Question

how to calculate gene length to be used in rpkm() in edgeR

0

Entering edit mode

shirley zhang ★ 1.0k

@shirley-zhang-2038

Last seen 11.4 years ago

Dear List,

I've been used edgeR for differential expression analysis for data generated from the same tissue, but different conditions.

Now I have a RNAseq data A (n=20), and would like to compare them with another RNAseq data B (n=1,000 across different tissues). Since data B is normalized and batch-effect adjusted RPKM value, I need to generate RPKM value for my own data A.

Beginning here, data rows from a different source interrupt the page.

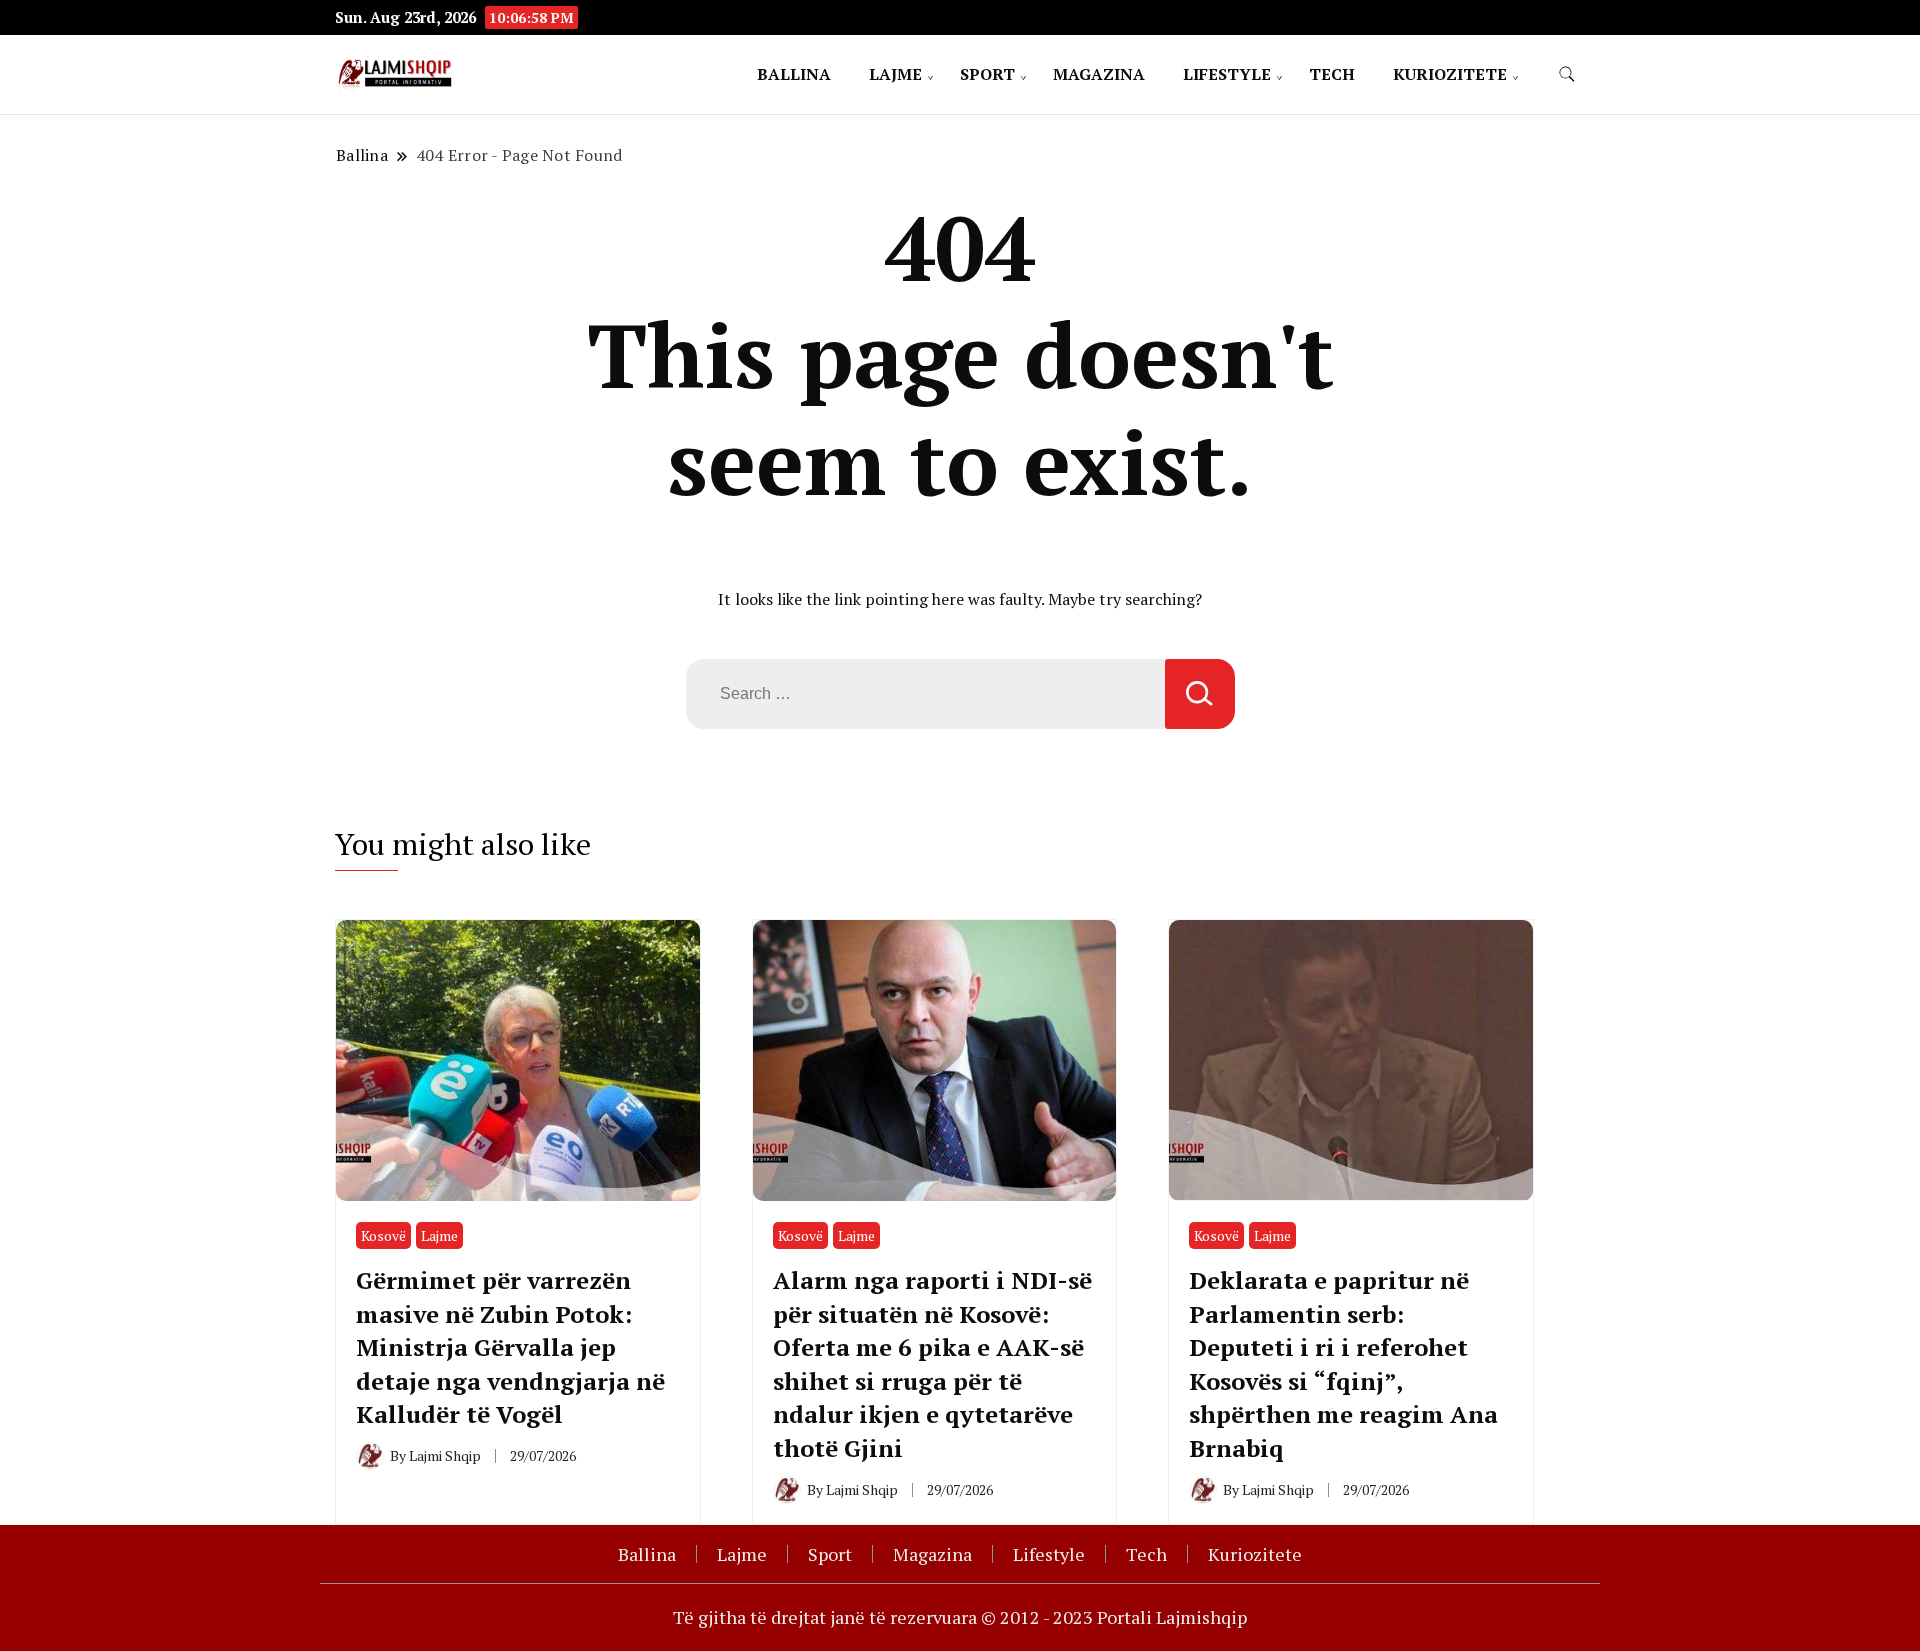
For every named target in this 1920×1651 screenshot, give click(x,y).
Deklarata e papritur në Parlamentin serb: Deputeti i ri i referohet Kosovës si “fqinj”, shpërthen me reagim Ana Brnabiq (1343, 1364)
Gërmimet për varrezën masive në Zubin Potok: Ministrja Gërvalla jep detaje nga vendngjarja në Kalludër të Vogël (510, 1347)
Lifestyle (1227, 74)
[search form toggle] (1567, 74)
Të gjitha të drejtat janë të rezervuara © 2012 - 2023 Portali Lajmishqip (960, 1617)
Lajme (895, 74)
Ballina (794, 74)
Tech (1332, 74)
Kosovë (383, 1235)
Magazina (1099, 74)
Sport (987, 74)
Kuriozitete (1450, 74)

I already had a count table, and would like to use rpkm() in edgeR, but first I have to get a gene length vector. My question is how to count gene length from an "Ensembl.gtf" file by taking into account the following:

1. Gene 1 is much longer than Gene 2 if including both exon and intron. But Gene 1 only has 3 exons, and Gene 2 has 10 exons --> for the transcripts, Gene2>Gene1

2. For the same Gene, there are > 1 transcript isoforms. In different tissues, different transcript isoforms will be expressed.

Many thanks,
Shirley

RNASeq edgeR rpkm • 17k views

ADD COMMENT • link updated 2.8 years ago by Gordon Smyth 53k • written 11.8 years ago by shirley zhang ★ 1.0k

score 3 · Answer 1 · 2014-05-04

Hi Ryan and Shirley,

The appropriate gene length should match the method and annotation that was used to count the reads.

I'm assuming that the counting method and annotation used for the new data A might differ from that used for data B, so the appropriate gene lengths might not be the same.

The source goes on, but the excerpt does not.